YOUR ASSIGNMENT:
Find the line containing "Instruction: Open the CVE-2011-0472" in the records below. Copy exactly that line and each one after it, ending at the line containing "You are a computer-use agent. Screen dimensions: 868x474", and nothing more.

GIVEN DATA:
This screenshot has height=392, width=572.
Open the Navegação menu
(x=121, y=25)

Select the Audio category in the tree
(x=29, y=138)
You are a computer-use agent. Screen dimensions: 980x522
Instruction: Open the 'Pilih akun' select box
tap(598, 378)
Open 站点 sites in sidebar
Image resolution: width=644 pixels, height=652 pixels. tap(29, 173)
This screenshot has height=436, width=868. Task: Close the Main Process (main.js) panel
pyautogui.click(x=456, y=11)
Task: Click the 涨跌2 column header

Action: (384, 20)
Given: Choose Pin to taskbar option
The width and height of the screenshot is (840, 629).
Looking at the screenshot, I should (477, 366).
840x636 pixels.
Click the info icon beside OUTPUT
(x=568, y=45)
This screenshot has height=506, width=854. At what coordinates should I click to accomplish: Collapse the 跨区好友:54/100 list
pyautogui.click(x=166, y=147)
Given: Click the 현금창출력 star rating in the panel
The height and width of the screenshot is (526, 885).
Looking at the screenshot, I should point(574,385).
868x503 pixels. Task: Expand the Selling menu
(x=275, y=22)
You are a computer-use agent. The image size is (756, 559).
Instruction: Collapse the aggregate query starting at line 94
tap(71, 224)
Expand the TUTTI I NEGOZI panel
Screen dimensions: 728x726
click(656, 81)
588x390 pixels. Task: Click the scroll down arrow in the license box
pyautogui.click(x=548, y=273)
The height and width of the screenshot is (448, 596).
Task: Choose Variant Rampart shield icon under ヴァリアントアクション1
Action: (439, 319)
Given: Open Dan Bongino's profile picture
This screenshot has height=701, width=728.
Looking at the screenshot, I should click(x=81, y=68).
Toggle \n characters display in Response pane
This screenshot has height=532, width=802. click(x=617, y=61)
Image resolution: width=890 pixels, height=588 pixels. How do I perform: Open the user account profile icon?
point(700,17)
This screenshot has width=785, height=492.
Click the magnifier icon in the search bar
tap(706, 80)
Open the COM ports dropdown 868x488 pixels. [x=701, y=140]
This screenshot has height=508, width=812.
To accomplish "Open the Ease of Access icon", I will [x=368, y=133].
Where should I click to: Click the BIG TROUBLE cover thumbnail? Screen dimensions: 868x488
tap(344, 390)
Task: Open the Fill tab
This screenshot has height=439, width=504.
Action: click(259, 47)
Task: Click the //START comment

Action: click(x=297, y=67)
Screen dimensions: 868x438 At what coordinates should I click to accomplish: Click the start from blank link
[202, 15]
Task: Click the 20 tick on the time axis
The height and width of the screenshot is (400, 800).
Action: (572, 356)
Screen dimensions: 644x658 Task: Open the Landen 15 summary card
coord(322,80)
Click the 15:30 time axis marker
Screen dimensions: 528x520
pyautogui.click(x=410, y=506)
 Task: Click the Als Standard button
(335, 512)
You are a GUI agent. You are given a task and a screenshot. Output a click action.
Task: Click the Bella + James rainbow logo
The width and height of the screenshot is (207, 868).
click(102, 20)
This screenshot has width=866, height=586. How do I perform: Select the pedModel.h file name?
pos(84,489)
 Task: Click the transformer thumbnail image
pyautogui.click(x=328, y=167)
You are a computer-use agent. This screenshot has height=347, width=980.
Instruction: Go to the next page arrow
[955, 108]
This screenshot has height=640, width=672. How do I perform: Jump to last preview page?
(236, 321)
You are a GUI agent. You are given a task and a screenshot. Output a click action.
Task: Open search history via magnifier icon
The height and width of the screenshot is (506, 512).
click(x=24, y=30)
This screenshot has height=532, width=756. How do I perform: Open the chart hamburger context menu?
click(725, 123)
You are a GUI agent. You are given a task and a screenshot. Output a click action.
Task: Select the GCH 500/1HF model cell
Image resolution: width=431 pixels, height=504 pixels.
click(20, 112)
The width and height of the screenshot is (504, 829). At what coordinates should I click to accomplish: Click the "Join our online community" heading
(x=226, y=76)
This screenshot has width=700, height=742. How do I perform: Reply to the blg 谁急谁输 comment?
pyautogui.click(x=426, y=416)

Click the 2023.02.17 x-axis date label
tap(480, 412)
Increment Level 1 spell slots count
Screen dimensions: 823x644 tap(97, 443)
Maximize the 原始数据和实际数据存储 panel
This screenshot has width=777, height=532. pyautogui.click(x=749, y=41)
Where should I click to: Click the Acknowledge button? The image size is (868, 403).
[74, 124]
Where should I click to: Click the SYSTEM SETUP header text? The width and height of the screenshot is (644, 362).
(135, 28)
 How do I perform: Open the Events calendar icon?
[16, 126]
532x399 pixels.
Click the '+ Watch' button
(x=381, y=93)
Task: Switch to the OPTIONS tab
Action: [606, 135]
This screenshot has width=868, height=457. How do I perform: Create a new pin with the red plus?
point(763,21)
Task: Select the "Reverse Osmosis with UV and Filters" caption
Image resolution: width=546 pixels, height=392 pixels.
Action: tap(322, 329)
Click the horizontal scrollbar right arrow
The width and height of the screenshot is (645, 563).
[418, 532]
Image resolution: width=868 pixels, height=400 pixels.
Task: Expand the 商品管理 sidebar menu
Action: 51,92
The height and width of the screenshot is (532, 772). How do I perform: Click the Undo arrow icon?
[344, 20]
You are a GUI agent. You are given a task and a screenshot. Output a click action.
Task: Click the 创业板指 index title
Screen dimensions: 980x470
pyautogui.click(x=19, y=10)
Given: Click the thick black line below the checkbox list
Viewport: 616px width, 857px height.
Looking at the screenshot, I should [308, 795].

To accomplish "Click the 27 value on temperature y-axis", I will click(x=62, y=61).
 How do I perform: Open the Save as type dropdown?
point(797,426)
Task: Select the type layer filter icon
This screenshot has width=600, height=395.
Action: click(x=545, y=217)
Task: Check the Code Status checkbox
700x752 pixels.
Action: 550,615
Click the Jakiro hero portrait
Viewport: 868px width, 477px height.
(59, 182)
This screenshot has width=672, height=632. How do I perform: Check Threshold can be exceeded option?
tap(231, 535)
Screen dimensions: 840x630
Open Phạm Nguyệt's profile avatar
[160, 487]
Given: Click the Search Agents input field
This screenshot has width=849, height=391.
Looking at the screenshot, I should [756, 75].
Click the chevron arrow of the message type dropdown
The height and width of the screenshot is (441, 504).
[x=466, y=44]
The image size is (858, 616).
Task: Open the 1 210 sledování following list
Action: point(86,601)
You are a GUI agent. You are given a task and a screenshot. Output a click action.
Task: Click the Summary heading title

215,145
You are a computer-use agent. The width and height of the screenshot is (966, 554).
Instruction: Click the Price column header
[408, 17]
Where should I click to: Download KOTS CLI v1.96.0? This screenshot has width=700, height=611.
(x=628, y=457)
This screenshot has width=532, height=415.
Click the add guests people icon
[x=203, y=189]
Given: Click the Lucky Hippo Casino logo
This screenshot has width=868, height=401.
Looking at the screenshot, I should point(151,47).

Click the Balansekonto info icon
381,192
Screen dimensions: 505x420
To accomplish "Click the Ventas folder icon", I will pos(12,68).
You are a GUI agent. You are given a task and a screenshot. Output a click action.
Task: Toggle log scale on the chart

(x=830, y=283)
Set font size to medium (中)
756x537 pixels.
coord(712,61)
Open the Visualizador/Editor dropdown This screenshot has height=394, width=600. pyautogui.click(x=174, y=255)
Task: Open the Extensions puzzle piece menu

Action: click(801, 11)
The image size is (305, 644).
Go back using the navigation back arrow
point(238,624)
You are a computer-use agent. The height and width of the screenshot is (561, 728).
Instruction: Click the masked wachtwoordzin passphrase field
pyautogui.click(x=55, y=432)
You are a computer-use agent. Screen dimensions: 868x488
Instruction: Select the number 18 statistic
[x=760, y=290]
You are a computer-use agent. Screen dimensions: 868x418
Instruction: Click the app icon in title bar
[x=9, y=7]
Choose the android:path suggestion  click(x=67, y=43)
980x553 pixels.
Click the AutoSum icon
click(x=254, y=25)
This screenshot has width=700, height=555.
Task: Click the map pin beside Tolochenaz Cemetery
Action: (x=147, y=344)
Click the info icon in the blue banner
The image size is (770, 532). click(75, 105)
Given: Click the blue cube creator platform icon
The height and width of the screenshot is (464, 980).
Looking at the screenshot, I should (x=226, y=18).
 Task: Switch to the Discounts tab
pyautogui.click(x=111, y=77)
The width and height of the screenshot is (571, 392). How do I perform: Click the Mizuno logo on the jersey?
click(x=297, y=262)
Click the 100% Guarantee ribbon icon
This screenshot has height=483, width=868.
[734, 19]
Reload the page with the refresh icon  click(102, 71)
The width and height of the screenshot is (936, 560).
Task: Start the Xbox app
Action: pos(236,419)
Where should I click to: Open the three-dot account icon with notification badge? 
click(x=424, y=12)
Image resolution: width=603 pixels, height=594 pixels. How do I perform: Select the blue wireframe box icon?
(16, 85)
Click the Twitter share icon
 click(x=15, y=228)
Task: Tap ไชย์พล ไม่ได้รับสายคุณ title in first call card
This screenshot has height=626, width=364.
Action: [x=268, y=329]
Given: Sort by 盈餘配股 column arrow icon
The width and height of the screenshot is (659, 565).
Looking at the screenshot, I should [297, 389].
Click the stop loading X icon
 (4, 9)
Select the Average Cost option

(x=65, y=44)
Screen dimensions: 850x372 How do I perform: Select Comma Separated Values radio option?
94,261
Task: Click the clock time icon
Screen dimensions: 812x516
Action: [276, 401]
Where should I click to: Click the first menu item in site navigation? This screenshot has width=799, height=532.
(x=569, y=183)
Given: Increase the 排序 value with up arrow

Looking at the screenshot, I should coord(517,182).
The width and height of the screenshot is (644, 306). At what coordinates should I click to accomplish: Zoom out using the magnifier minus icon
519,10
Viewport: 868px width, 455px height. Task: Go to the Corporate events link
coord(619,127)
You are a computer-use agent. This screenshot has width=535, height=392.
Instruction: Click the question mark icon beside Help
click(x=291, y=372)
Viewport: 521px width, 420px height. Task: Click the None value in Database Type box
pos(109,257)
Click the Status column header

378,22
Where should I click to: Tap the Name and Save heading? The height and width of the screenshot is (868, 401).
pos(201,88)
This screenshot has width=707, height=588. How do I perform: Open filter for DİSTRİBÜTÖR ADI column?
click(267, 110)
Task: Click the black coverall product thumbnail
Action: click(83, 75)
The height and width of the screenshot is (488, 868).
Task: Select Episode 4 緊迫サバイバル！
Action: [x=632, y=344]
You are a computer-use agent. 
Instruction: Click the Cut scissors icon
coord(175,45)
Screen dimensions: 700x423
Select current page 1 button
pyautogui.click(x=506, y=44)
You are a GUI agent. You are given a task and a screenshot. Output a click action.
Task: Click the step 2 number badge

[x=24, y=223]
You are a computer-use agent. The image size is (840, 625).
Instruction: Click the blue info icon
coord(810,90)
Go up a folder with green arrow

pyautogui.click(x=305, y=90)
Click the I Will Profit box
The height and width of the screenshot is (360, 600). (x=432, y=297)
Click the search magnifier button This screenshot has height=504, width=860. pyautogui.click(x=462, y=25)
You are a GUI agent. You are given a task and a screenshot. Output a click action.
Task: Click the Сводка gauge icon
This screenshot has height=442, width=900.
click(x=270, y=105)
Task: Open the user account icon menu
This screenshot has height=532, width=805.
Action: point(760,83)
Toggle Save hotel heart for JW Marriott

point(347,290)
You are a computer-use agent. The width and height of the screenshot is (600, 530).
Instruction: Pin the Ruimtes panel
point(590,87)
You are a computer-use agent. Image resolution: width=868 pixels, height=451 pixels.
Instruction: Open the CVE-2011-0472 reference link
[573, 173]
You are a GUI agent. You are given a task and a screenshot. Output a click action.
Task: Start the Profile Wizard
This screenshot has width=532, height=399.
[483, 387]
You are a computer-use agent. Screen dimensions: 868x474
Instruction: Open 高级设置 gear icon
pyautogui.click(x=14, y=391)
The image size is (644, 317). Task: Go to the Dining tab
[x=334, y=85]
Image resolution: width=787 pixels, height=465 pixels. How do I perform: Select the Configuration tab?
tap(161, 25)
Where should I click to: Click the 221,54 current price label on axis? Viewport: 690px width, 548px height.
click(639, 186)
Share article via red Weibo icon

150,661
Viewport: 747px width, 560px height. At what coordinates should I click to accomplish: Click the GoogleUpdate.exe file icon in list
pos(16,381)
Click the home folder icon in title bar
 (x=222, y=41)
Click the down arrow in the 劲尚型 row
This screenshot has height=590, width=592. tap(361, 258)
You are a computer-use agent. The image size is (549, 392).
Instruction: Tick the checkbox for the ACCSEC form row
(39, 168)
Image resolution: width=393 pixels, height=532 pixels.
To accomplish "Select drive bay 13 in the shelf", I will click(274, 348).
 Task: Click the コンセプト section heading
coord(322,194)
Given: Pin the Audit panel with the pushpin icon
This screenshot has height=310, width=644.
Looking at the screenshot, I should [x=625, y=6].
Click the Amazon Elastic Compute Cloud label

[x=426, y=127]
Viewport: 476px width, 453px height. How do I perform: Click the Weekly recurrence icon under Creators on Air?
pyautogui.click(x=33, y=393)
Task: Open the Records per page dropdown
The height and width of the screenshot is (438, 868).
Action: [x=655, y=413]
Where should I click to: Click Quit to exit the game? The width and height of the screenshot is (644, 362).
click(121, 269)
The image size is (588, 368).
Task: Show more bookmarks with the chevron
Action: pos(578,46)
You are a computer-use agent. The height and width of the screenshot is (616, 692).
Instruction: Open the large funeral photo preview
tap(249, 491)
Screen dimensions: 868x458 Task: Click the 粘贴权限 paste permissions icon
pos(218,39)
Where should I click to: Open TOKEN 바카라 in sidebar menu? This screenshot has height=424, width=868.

ANSWER TO THIS EXERCISE:
Instruction: Open the CVE-2011-0472 reference link
[573, 173]
You are a GUI agent. You are given a task and a screenshot. Output a click action.
Task: Start the Profile Wizard
This screenshot has width=532, height=399.
[483, 387]
You are a computer-use agent. Screen dimensions: 868x474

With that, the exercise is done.